→ **Task statement**
Drop every picture, then print the rest of the listing exactly as given.

→ **Data section**
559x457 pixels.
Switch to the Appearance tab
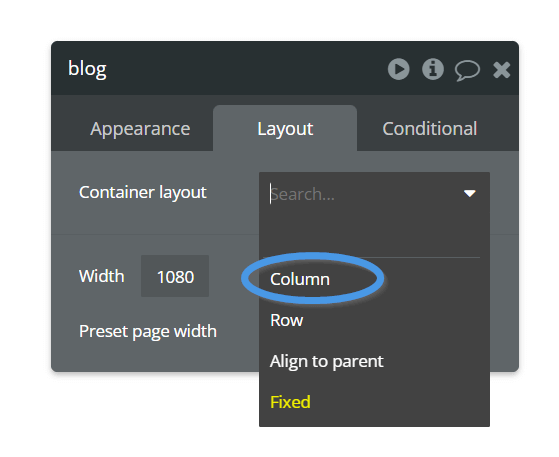pyautogui.click(x=140, y=128)
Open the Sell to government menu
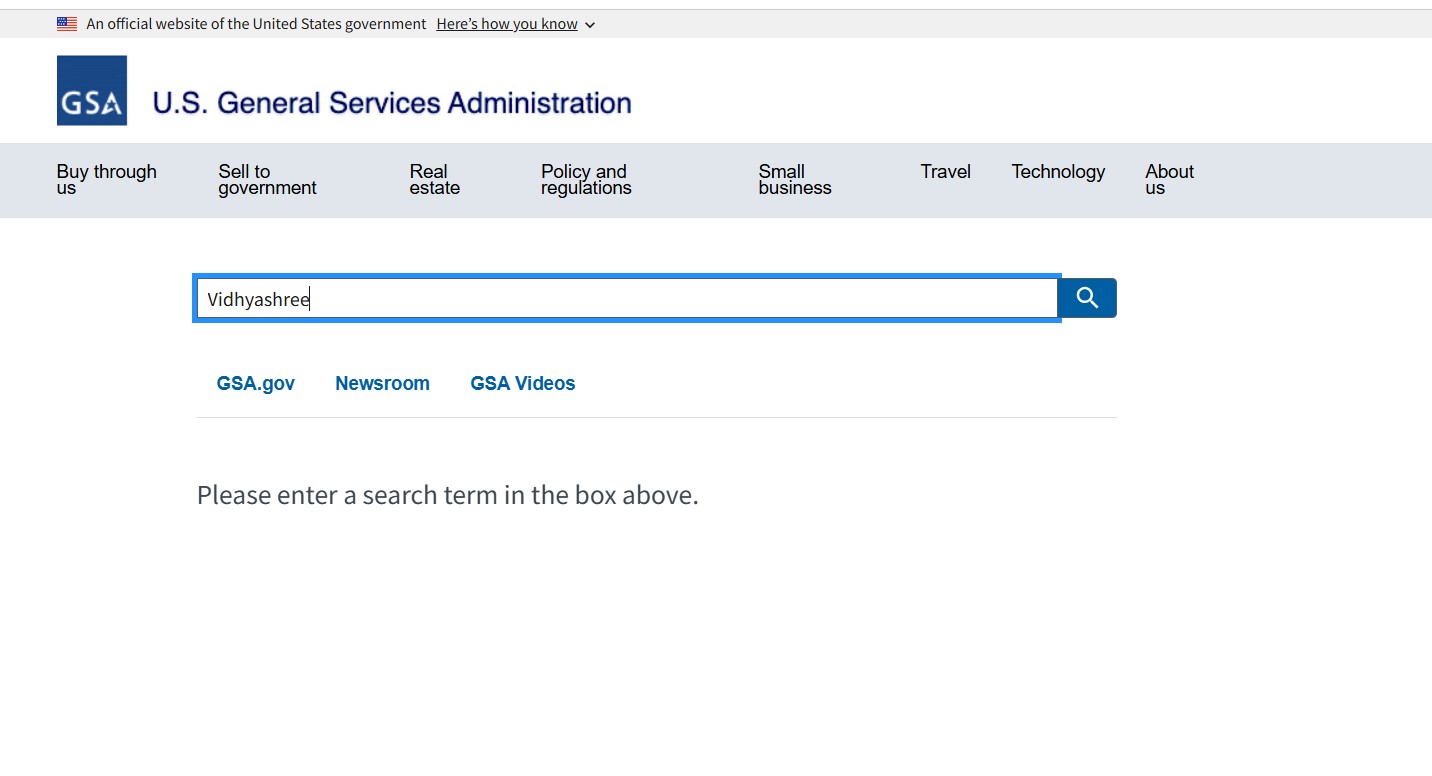Viewport: 1432px width, 776px height. pyautogui.click(x=267, y=180)
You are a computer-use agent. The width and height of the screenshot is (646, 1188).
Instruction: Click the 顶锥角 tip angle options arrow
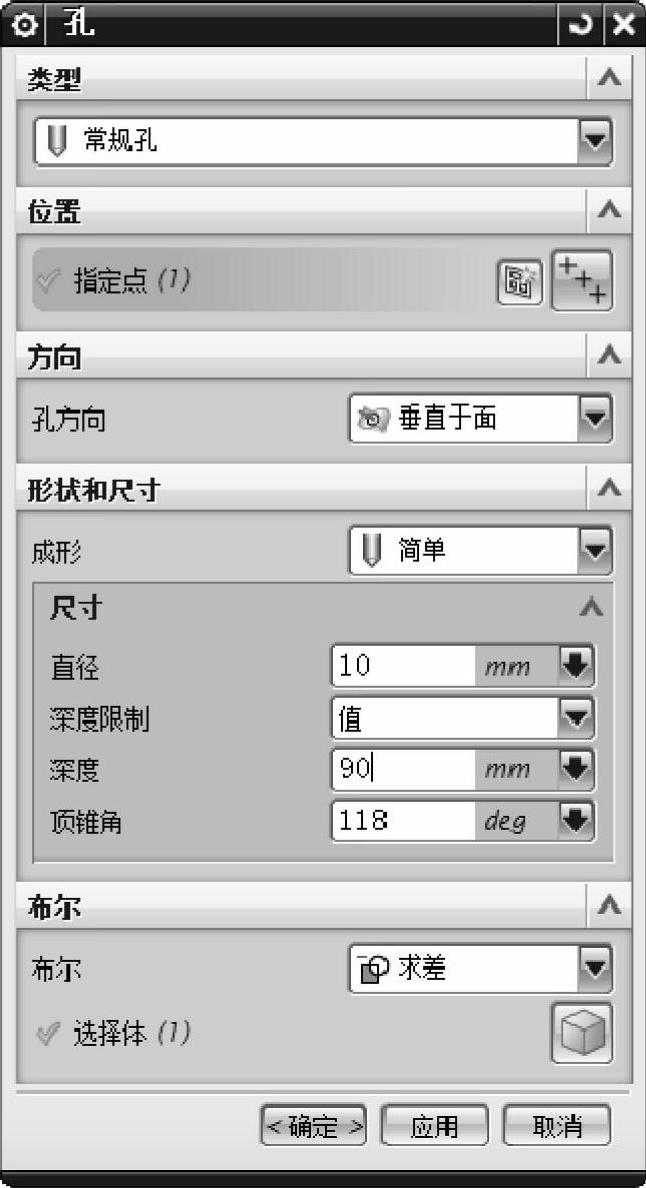[576, 821]
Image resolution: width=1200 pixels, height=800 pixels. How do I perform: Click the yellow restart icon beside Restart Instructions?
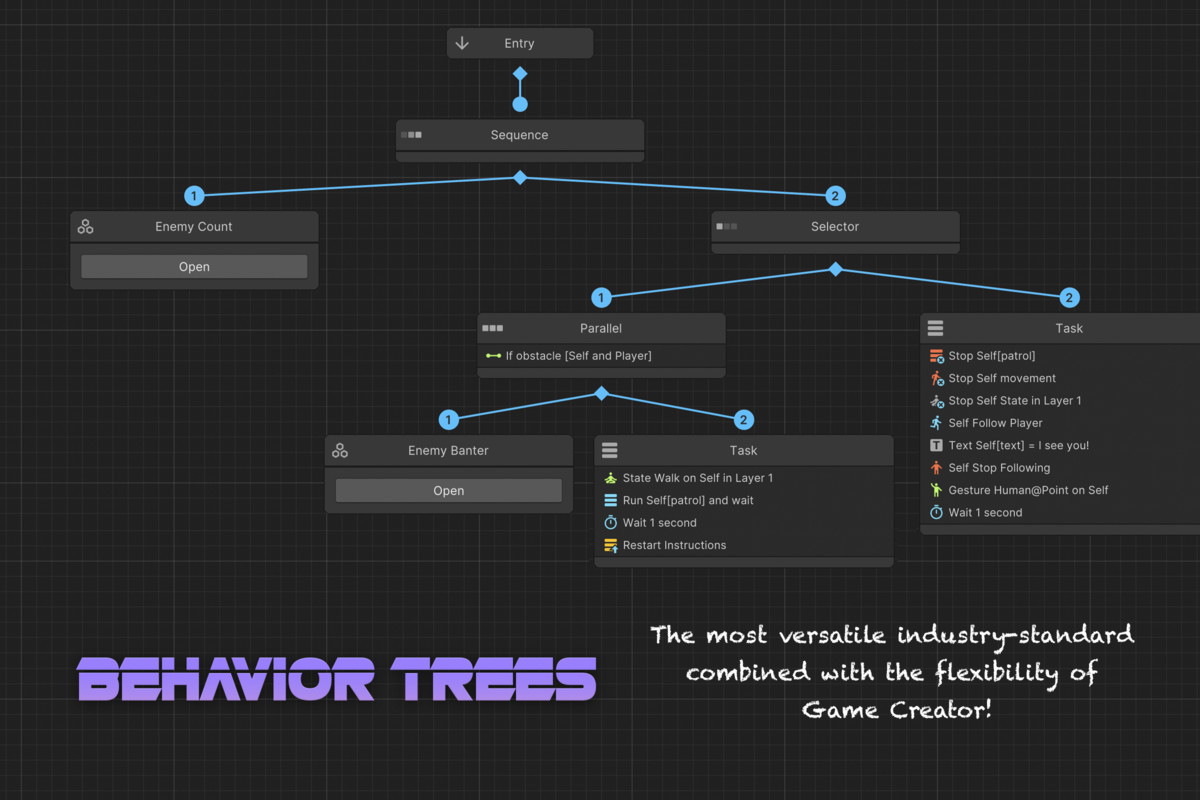click(611, 545)
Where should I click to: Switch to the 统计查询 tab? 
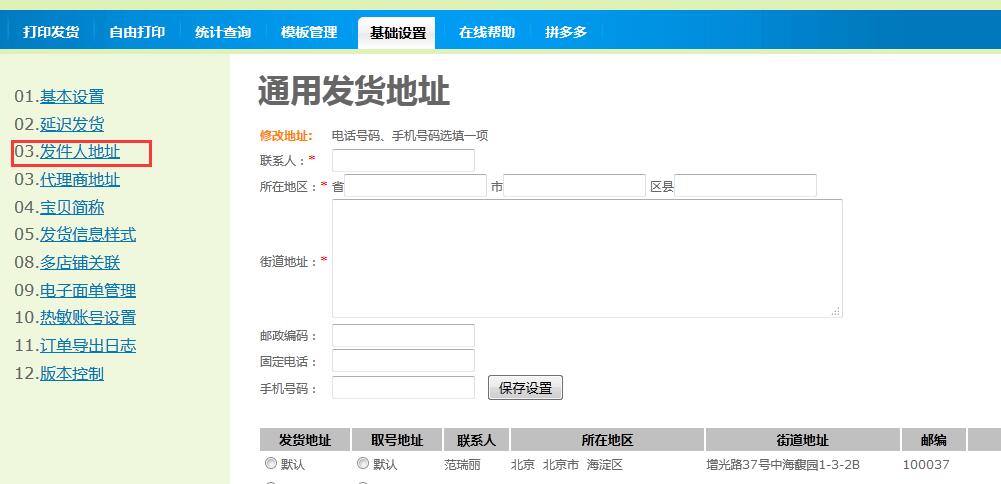click(223, 32)
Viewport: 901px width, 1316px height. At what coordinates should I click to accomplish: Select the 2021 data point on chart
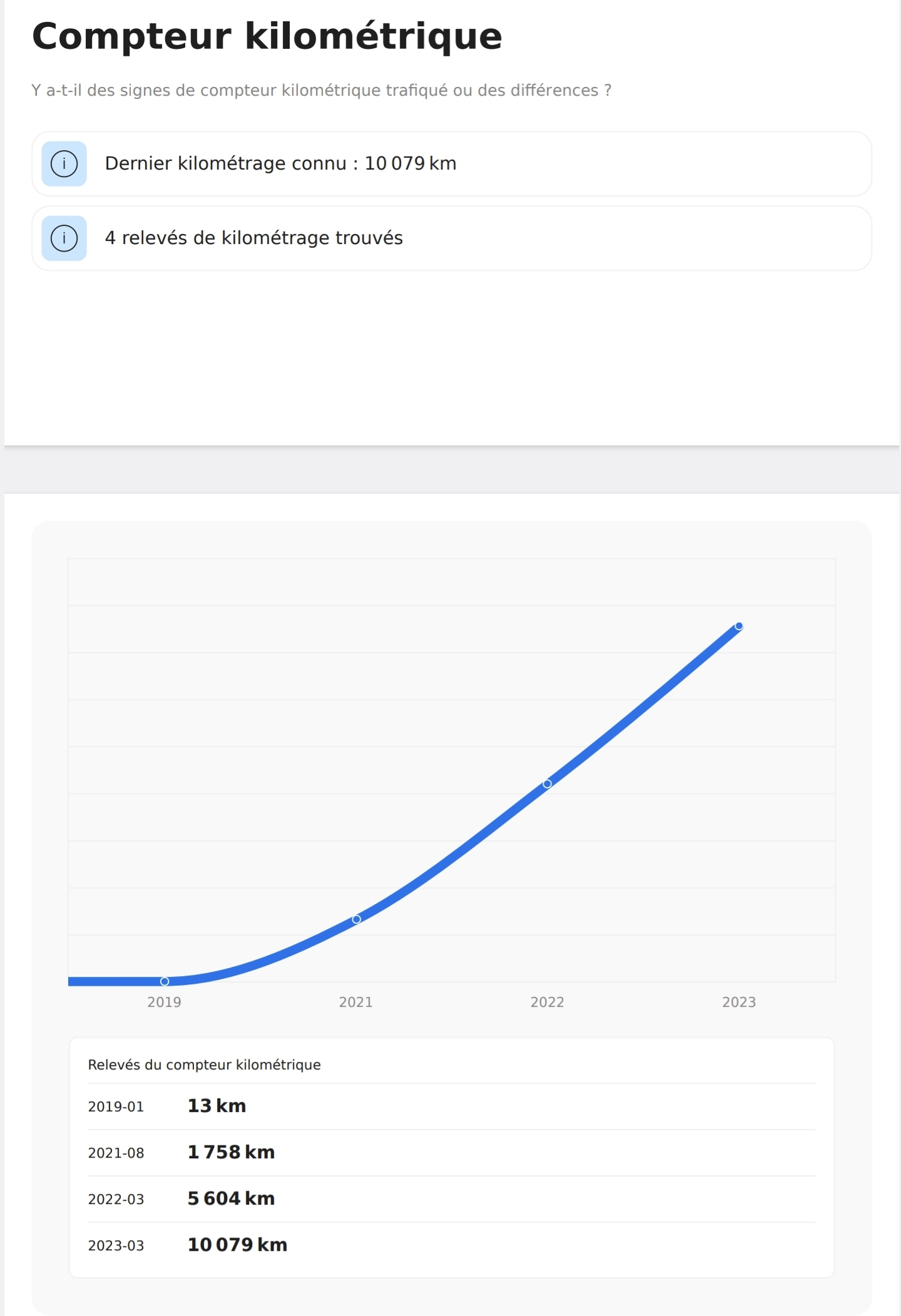356,919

→ **Written solution**
559x457 pixels.
Switch to the Appearance tab
pyautogui.click(x=140, y=128)
Open the Sell to government menu
Viewport: 1432px width, 776px height. pyautogui.click(x=267, y=180)
You are a computer-use agent. The width and height of the screenshot is (646, 1188).
Instruction: Click the 顶锥角 tip angle options arrow
[576, 821]
Image resolution: width=1200 pixels, height=800 pixels. How do I perform: Click the yellow restart icon beside Restart Instructions?
click(611, 545)
Where should I click to: Switch to the 统计查询 tab? 
click(223, 32)
Viewport: 901px width, 1316px height. At what coordinates should I click to accomplish: Select the 2021 data point on chart
356,919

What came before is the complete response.